NotiPress accedió a información que vincula este cambio con accesos no autorizados y errores en la administración de identidades. Empresas con alta rotación y múltiples puntos de acceso requieren procesos ágiles sin reducir seguridad en sus operaciones.
La verificación facial compara dos imágenes y determina si corresponden a una misma persona dentro de sistemas de autenticación. Esta herramienta autentica usuarios, previene fraudes y fortalece controles de acceso con apoyo de inteligencia artificial.[img1]
Su uso se extiende a banca, salud, hospitalidad y pagos digitales, donde seguridad y experiencia operan en paralelo. Fortune Business Insights estimó que el mercado global de reconocimiento facial alcanzó 8.83 mil millones de dólares en 2025.
La firma proyectó 30.52 mil millones de dólares hacia 2034, con crecimiento anual cercano a 14.8%. América del Norte concentra 38.5% del mercado, dentro de las estimaciones de la firma especializada.
En una misma plataforma, los modelos multimodales reúnen varias credenciales para responder a distintos niveles de seguridad y continuidad operativa. En operaciones con varios accesos, esa convivencia permite usar rostro, iris, huella o tarjeta dentro del mismo flujo.
Hikvision ofrece en México la terminal MinMoe, diseñada para operaciones donde la precisión resulta crítica. El equipo valida identidades mediante iris, un rasgo biométrico descrito como estable y complejo en el tiempo.
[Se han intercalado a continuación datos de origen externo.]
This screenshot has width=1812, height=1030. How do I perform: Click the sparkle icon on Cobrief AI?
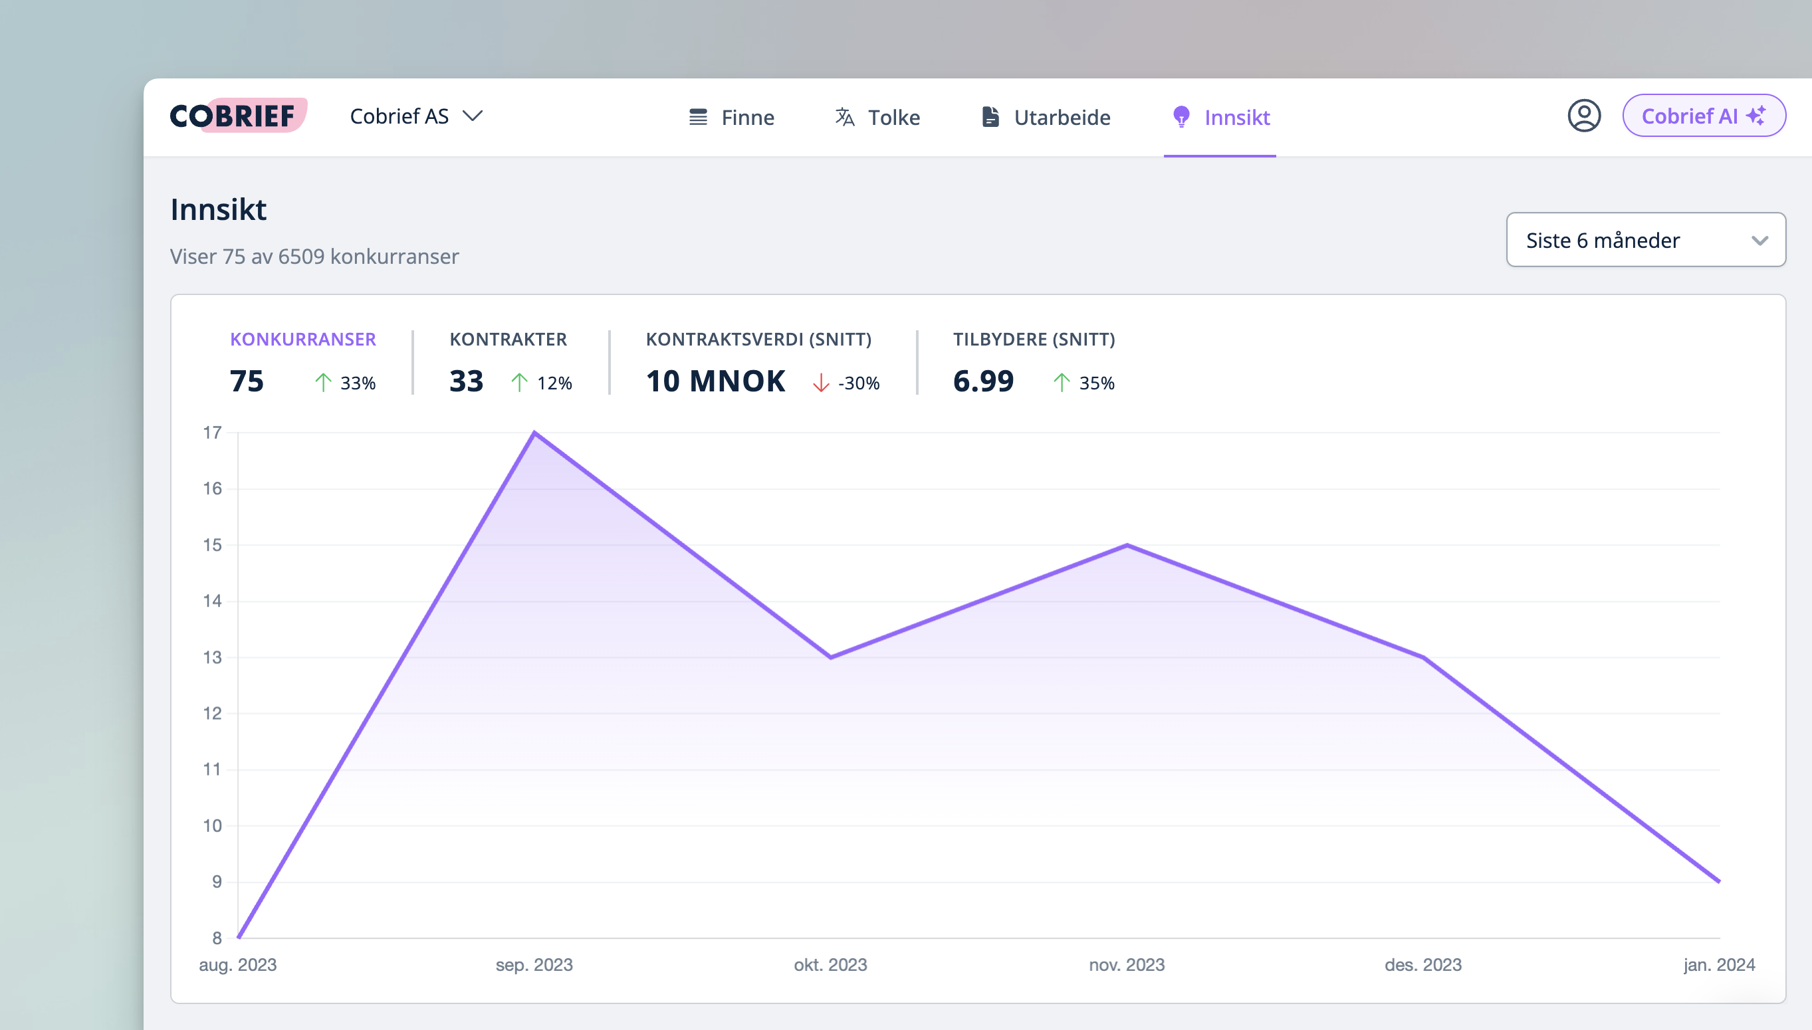pyautogui.click(x=1757, y=115)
El sistema autentica usuarios en cerca de un segundo y a una distancia de hasta 70 centímetros. También opera sin contacto, incluso cuando las personas utilizan gafas o equipo de protección en entornos operativos.
Sus capacidades incluyen antifalsificación, reconocimiento facial, huella dactilar y tarjetas dentro de un mismo esquema de acceso. Dentro del portafolio local, MinMoe K1T344 integra reconocimiento facial con múltiples credenciales en un solo punto.
Esta integración responde a necesidades de operación continua y gestión eficiente de accesos en sectores críticos. La oferta se orienta a banca, salud e instalaciones críticas, donde los controles requieren operación continua.
Para distintos entornos de acceso, las series DS-K1T323 y DS-K1T673 incorporan aleación de aluminio, cristal templado e integraciones de alarma. También incluyen botón físico para funciones de videoportero y configuración mediante modos AP, Web o interfaz gráfica.
Fran Sánchez, Marcom Director en Hikvision México, dijo: "El cambio no está solo en cómo se identifican las personas, sino en cómo se gestiona la certeza de esa identidad". Sánchez agregó: "Hoy, las organizaciones buscan reducir márgenes de error y operar con información en tiempo real, especialmente en accesos donde cualquier falla tiene impacto directo en la operación".
Con este enfoque, el control de accesos incorpora datos biométricos para respaldar cada interacción en entornos físicos y digitales. Rostro, iris, huella y tarjetas conviven como credenciales dentro de sistemas orientados a seguridad, continuidad y trazabilidad operativa.